By Charles Ashby, Chieftain Denver Bureau
The Pueblo Chieftain
January 17, 2008
DENVER - Though aimed mostly at a Fort Collins uranium mine, two measures that five Northern Colorado lawmakers plan to introduce this week could affect Southern Colorado.
The Fort Collins-area lawmakers are embroiled in a battle against a proposed uranium mine near town that would use a controversial mining method called insitu leaching, which involves using water to separate minerals from ore deposits.
But the lawmakers, led by Democratic Reps. Randy Fischer and John Kefalas, are concerned about what it might do to groundwater supplies.
"Here in Colorado, we are at a crossroads with this new mining technology," Kefalas said. "Our old laws are not adequate to address the potential risks that are presented by this new technology, this potentially dangerous technology. A toxic and radioactive threat looms over the rivers and in our mountains and over our groundwater.
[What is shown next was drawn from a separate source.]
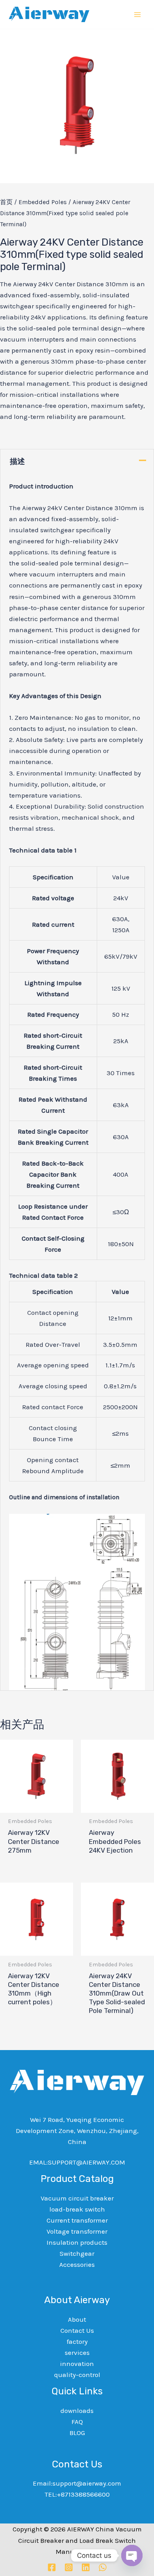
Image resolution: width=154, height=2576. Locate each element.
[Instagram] (68, 2567)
There are hundreds of these (mining) claims around Colorado."
The first measure, HB1161, is designed to protect water from radioactive and heavy metal pollution by requiring mining companies to prove that they would be able to restore groundwater supplies to pre-mining quality.
The second measure, HB1165, would require mining companies to report where they are exploring for uranium, and where they are considering starting new mines.
Sharyn Cunningham, co-chairwoman for the Canon City-based Citizens Against Toxic Waste, said the two bills could go a long way toward protecting landowners and water users elsewhere in the state, including the Tallahassee area where she said some mining companies are already exploring for uranium.
"One of the things that's difficult is that our state is one of the worst in regard to keeping exploration information confidential," she said. "That's one of the things the bill addresses. The exploration part also pollutes water."